Antes que me esqueça, chamo-vos a atenção especialmente para a foto de Macuma. Tem para mim um certo interesse do ponto de vista etnográfico. É um documento elucidativo da maneira como as cubatas são construídas. A matéria-prima é constituída por troncos de árvores, colmo e bambu cortado em tiras. Em certos locais, os nativos utilizam argila amassada, que colocam entre os troncos horizontais, presos aos verticais por meio de tiras de fibras vegetais. Deste modo, depois do barro seco, obtêm uma parede estanque e resistente. O telhado, com armação de troncos, é depois aparado nos bordos e coberto de capim. Quando tiver a máquina reparada, procurarei documentar-me mais rigorosamente acerca dos costumes indígenas.

Antes de me despedir dos pais, tenho apenas a registar um aerograma escrito para um camarada que está na Guiné. A particularidade desse aerograma é que o meu amigo pratica o culturismo. Para brincar com ele, um quarto do aerograma foi ocupado com um desenho, do qual guardei um duplicado a químico, que vos envio. É um desenho engraçado, com um casal todo nu a saltar à corda em cima de um colchão de molas. E, no meio do salto, diz a miúda: «Vês porque só podíamos casar um com o outro? Se não fôssemos ambos ginastas e apaixonados pelo culturismo (e CULTURISMO foi grafado com letras maiúsculas!), como é que nos arranjaríamos na nossa intimidade?»

Pelo desenho humorístico que vos mando, podem verificar como continuo em boa forma! Ainda não perdi a boa disposição e o sentido de humor.

Vou deixar-vos. Está na hora da janta. Se me atraso, arrisco-me a ficar em jejum, porque ninguém fica na sala de jantar à minha espera.

Ainda não! Só um pouco mais. Antes de terminar, mesmo correndo o risco de ficar sem jantar, tenho mais algumas palavras. Têm de seguir nesta colecção de aerogramas.

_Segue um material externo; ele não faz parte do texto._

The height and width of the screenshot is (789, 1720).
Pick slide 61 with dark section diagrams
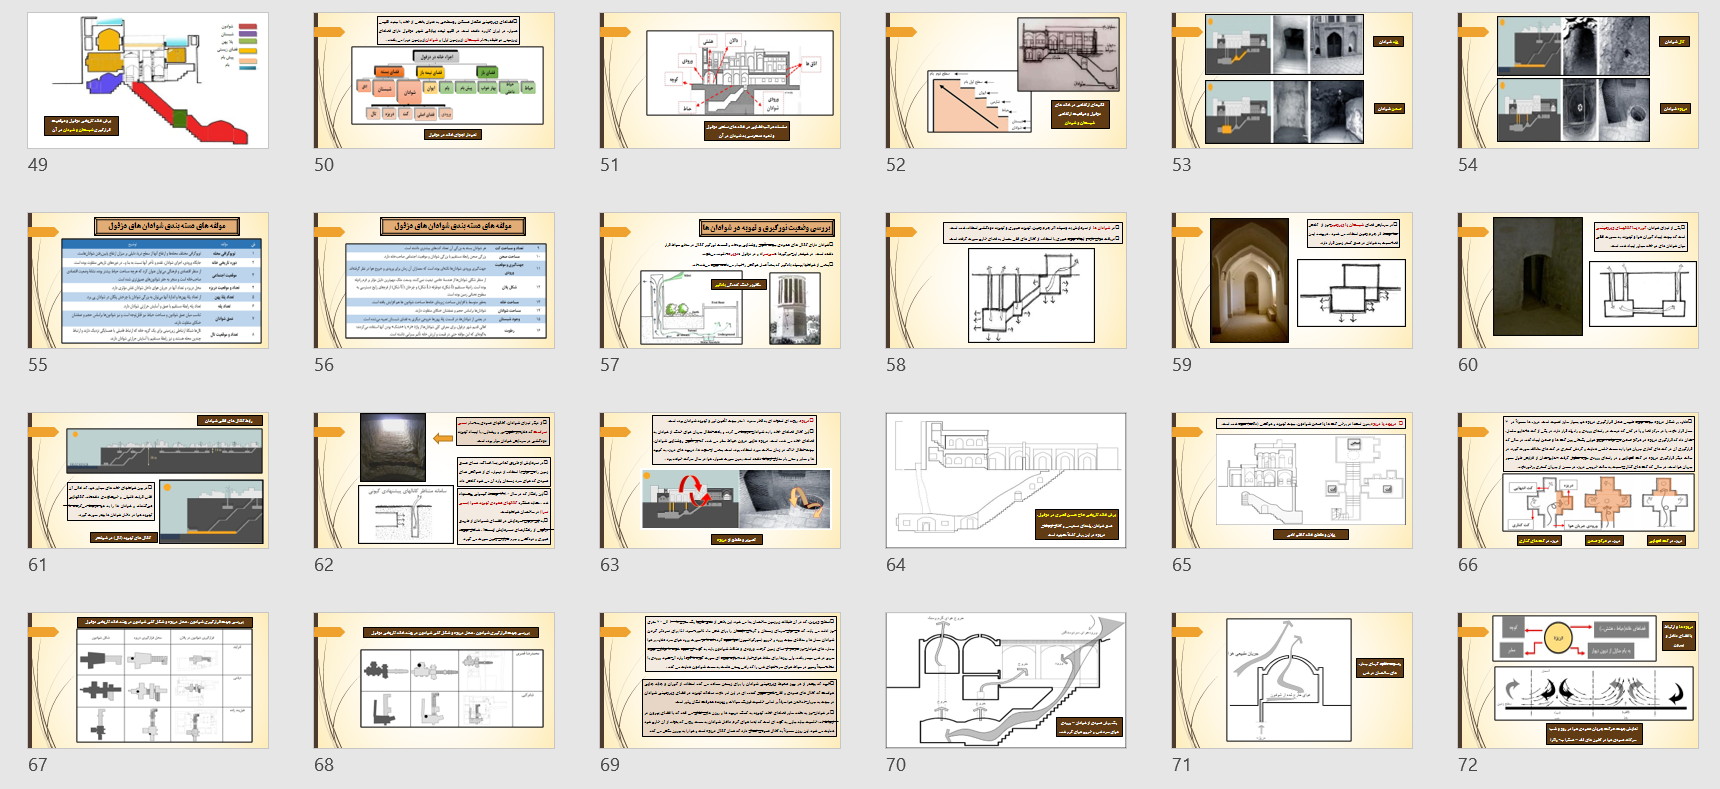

Amanhã, como estamos de prevenção rigorosa, vou ter de regressar ao Alto Zaza, para reforçar o grupo do alferes Vieira. Parece que os turras anunciaram pela rádio que até ao dia cinco de Maio conquistariam todo o norte de Angola. É mais uma daquelas conversas a que já estamos habituados e que se ouvem frequentemente em ondas curtas. De qualquer modo, é o bastante para nos lixarem a vida. Fazem-nos entrar de prevenção. E lá se vai o descanso em Quimbele!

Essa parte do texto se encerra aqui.